-- Start --
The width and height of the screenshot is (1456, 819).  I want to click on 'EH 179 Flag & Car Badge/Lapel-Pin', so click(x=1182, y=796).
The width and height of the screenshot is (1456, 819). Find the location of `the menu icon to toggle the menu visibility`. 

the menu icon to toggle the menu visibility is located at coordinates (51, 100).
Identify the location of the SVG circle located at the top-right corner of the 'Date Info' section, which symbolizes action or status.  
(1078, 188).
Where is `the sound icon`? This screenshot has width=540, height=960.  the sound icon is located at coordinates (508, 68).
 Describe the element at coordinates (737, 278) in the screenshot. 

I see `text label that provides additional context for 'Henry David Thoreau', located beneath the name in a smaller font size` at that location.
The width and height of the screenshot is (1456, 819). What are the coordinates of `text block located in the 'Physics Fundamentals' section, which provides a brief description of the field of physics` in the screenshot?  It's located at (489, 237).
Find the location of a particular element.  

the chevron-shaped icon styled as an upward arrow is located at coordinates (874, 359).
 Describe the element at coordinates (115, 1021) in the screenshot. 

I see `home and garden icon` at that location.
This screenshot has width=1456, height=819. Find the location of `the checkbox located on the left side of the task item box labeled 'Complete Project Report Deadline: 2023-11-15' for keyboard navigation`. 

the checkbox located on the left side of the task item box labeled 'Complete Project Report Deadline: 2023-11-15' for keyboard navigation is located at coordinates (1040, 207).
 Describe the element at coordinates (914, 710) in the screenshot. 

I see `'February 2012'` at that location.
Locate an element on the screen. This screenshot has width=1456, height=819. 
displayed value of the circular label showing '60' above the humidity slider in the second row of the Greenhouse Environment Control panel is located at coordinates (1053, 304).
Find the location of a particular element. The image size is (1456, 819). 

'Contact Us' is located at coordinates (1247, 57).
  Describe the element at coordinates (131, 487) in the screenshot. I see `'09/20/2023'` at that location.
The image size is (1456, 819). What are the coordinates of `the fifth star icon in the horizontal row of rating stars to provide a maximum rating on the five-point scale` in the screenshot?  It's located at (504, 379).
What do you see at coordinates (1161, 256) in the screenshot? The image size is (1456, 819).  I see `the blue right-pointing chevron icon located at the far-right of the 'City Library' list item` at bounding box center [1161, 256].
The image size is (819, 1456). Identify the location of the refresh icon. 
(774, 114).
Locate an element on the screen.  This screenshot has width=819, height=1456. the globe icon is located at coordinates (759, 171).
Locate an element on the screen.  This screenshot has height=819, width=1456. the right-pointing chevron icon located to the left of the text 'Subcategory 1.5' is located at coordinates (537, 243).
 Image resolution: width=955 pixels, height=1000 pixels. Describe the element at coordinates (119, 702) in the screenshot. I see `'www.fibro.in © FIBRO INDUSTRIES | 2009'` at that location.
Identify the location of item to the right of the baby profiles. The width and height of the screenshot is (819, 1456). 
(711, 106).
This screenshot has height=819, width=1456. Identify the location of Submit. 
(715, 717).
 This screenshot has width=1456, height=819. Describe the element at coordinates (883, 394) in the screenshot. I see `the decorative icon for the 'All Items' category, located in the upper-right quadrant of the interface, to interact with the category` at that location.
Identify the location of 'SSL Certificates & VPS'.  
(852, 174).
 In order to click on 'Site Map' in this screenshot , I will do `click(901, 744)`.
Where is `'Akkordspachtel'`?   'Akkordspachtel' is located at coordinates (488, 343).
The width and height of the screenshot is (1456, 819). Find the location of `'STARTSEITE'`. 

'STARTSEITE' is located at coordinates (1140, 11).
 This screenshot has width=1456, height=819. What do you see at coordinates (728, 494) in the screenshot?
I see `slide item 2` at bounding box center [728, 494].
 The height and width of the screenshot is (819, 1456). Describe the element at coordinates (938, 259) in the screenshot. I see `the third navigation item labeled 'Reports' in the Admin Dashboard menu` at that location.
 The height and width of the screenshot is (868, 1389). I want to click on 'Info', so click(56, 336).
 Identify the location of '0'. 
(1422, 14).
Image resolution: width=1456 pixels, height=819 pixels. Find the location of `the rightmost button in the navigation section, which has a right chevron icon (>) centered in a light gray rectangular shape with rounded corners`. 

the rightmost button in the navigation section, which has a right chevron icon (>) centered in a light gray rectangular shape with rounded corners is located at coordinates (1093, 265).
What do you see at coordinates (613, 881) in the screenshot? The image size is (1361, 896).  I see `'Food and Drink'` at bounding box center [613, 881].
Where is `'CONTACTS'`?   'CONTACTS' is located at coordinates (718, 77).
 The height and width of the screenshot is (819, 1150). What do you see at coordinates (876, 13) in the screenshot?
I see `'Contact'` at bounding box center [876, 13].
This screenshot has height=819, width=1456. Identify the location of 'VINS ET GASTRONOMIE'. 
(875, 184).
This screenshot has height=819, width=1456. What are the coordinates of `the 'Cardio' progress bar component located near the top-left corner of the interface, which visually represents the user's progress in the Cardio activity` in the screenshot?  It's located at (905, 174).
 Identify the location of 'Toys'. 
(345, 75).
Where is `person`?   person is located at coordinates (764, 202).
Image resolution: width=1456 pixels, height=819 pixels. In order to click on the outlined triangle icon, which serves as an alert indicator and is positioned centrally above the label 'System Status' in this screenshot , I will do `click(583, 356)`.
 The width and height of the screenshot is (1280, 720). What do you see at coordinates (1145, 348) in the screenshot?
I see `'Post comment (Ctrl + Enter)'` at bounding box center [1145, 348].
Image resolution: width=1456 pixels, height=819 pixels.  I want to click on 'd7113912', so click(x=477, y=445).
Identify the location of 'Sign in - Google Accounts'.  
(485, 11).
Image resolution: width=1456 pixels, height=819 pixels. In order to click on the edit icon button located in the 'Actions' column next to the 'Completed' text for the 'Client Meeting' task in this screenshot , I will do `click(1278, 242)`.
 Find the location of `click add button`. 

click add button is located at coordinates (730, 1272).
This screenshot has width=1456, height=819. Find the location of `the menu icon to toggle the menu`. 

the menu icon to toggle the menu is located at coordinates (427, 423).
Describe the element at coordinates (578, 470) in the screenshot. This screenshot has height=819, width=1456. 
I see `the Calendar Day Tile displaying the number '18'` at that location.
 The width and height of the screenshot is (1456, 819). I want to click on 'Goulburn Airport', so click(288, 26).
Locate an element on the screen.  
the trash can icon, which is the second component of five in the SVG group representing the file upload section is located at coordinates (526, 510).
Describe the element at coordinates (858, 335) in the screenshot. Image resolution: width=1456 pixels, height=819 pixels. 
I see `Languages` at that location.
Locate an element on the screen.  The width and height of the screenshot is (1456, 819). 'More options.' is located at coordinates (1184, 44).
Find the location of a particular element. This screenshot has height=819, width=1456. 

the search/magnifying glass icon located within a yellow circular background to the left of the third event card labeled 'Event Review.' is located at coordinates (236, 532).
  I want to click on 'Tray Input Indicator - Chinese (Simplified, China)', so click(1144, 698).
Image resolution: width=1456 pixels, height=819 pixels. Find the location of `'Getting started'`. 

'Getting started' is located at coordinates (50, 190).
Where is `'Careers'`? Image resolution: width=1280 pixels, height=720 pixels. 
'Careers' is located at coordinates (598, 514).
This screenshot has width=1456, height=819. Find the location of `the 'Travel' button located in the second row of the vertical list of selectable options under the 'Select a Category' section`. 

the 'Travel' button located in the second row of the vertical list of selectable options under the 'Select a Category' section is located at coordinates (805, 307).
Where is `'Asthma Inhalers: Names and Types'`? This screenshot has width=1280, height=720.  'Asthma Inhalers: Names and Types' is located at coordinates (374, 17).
-- End --
- [Goal] Copy out all of the data above word for word, line by line, in the same order.

- [Result below]
The width and height of the screenshot is (1456, 819).  I want to click on 'EH 179 Flag & Car Badge/Lapel-Pin', so click(x=1182, y=796).
The width and height of the screenshot is (1456, 819). Find the location of `the menu icon to toggle the menu visibility`. 

the menu icon to toggle the menu visibility is located at coordinates (51, 100).
Identify the location of the SVG circle located at the top-right corner of the 'Date Info' section, which symbolizes action or status.  
(1078, 188).
Where is `the sound icon`? This screenshot has width=540, height=960.  the sound icon is located at coordinates (508, 68).
 Describe the element at coordinates (737, 278) in the screenshot. 

I see `text label that provides additional context for 'Henry David Thoreau', located beneath the name in a smaller font size` at that location.
The width and height of the screenshot is (1456, 819). What are the coordinates of `text block located in the 'Physics Fundamentals' section, which provides a brief description of the field of physics` in the screenshot?  It's located at (489, 237).
Find the location of a particular element.  

the chevron-shaped icon styled as an upward arrow is located at coordinates (874, 359).
 Describe the element at coordinates (115, 1021) in the screenshot. 

I see `home and garden icon` at that location.
This screenshot has width=1456, height=819. Find the location of `the checkbox located on the left side of the task item box labeled 'Complete Project Report Deadline: 2023-11-15' for keyboard navigation`. 

the checkbox located on the left side of the task item box labeled 'Complete Project Report Deadline: 2023-11-15' for keyboard navigation is located at coordinates (1040, 207).
 Describe the element at coordinates (914, 710) in the screenshot. 

I see `'February 2012'` at that location.
Locate an element on the screen. This screenshot has width=1456, height=819. 
displayed value of the circular label showing '60' above the humidity slider in the second row of the Greenhouse Environment Control panel is located at coordinates (1053, 304).
Find the location of a particular element. The image size is (1456, 819). 

'Contact Us' is located at coordinates (1247, 57).
  Describe the element at coordinates (131, 487) in the screenshot. I see `'09/20/2023'` at that location.
The image size is (1456, 819). What are the coordinates of `the fifth star icon in the horizontal row of rating stars to provide a maximum rating on the five-point scale` in the screenshot?  It's located at (504, 379).
What do you see at coordinates (1161, 256) in the screenshot? The image size is (1456, 819).  I see `the blue right-pointing chevron icon located at the far-right of the 'City Library' list item` at bounding box center [1161, 256].
The image size is (819, 1456). Identify the location of the refresh icon. 
(774, 114).
Locate an element on the screen.  This screenshot has width=819, height=1456. the globe icon is located at coordinates (759, 171).
Locate an element on the screen.  This screenshot has height=819, width=1456. the right-pointing chevron icon located to the left of the text 'Subcategory 1.5' is located at coordinates (537, 243).
 Image resolution: width=955 pixels, height=1000 pixels. Describe the element at coordinates (119, 702) in the screenshot. I see `'www.fibro.in © FIBRO INDUSTRIES | 2009'` at that location.
Identify the location of item to the right of the baby profiles. The width and height of the screenshot is (819, 1456). 
(711, 106).
This screenshot has height=819, width=1456. Identify the location of Submit. 
(715, 717).
 This screenshot has width=1456, height=819. Describe the element at coordinates (883, 394) in the screenshot. I see `the decorative icon for the 'All Items' category, located in the upper-right quadrant of the interface, to interact with the category` at that location.
Identify the location of 'SSL Certificates & VPS'.  
(852, 174).
 In order to click on 'Site Map' in this screenshot , I will do `click(901, 744)`.
Where is `'Akkordspachtel'`?   'Akkordspachtel' is located at coordinates (488, 343).
The width and height of the screenshot is (1456, 819). Find the location of `'STARTSEITE'`. 

'STARTSEITE' is located at coordinates (1140, 11).
 This screenshot has width=1456, height=819. What do you see at coordinates (728, 494) in the screenshot?
I see `slide item 2` at bounding box center [728, 494].
 The height and width of the screenshot is (819, 1456). Describe the element at coordinates (938, 259) in the screenshot. I see `the third navigation item labeled 'Reports' in the Admin Dashboard menu` at that location.
 The height and width of the screenshot is (868, 1389). I want to click on 'Info', so click(56, 336).
 Identify the location of '0'. 
(1422, 14).
Image resolution: width=1456 pixels, height=819 pixels. Find the location of `the rightmost button in the navigation section, which has a right chevron icon (>) centered in a light gray rectangular shape with rounded corners`. 

the rightmost button in the navigation section, which has a right chevron icon (>) centered in a light gray rectangular shape with rounded corners is located at coordinates (1093, 265).
What do you see at coordinates (613, 881) in the screenshot? The image size is (1361, 896).  I see `'Food and Drink'` at bounding box center [613, 881].
Where is `'CONTACTS'`?   'CONTACTS' is located at coordinates (718, 77).
 The height and width of the screenshot is (819, 1150). What do you see at coordinates (876, 13) in the screenshot?
I see `'Contact'` at bounding box center [876, 13].
This screenshot has height=819, width=1456. Identify the location of 'VINS ET GASTRONOMIE'. 
(875, 184).
This screenshot has height=819, width=1456. What are the coordinates of `the 'Cardio' progress bar component located near the top-left corner of the interface, which visually represents the user's progress in the Cardio activity` in the screenshot?  It's located at (905, 174).
 Identify the location of 'Toys'. 
(345, 75).
Where is `person`?   person is located at coordinates (764, 202).
Image resolution: width=1456 pixels, height=819 pixels. In order to click on the outlined triangle icon, which serves as an alert indicator and is positioned centrally above the label 'System Status' in this screenshot , I will do `click(583, 356)`.
 The width and height of the screenshot is (1280, 720). What do you see at coordinates (1145, 348) in the screenshot?
I see `'Post comment (Ctrl + Enter)'` at bounding box center [1145, 348].
Image resolution: width=1456 pixels, height=819 pixels.  I want to click on 'd7113912', so click(x=477, y=445).
Identify the location of 'Sign in - Google Accounts'.  
(485, 11).
Image resolution: width=1456 pixels, height=819 pixels. In order to click on the edit icon button located in the 'Actions' column next to the 'Completed' text for the 'Client Meeting' task in this screenshot , I will do `click(1278, 242)`.
 Find the location of `click add button`. 

click add button is located at coordinates (730, 1272).
This screenshot has width=1456, height=819. Find the location of `the menu icon to toggle the menu`. 

the menu icon to toggle the menu is located at coordinates (427, 423).
Describe the element at coordinates (578, 470) in the screenshot. This screenshot has height=819, width=1456. 
I see `the Calendar Day Tile displaying the number '18'` at that location.
 The width and height of the screenshot is (1456, 819). I want to click on 'Goulburn Airport', so click(288, 26).
Locate an element on the screen.  
the trash can icon, which is the second component of five in the SVG group representing the file upload section is located at coordinates (526, 510).
Describe the element at coordinates (858, 335) in the screenshot. Image resolution: width=1456 pixels, height=819 pixels. 
I see `Languages` at that location.
Locate an element on the screen.  The width and height of the screenshot is (1456, 819). 'More options.' is located at coordinates (1184, 44).
Find the location of a particular element. This screenshot has height=819, width=1456. 

the search/magnifying glass icon located within a yellow circular background to the left of the third event card labeled 'Event Review.' is located at coordinates (236, 532).
  I want to click on 'Tray Input Indicator - Chinese (Simplified, China)', so click(1144, 698).
Image resolution: width=1456 pixels, height=819 pixels. Find the location of `'Getting started'`. 

'Getting started' is located at coordinates (50, 190).
Where is `'Careers'`? Image resolution: width=1280 pixels, height=720 pixels. 
'Careers' is located at coordinates (598, 514).
This screenshot has width=1456, height=819. Find the location of `the 'Travel' button located in the second row of the vertical list of selectable options under the 'Select a Category' section`. 

the 'Travel' button located in the second row of the vertical list of selectable options under the 'Select a Category' section is located at coordinates (805, 307).
Where is `'Asthma Inhalers: Names and Types'`? This screenshot has width=1280, height=720.  'Asthma Inhalers: Names and Types' is located at coordinates (374, 17).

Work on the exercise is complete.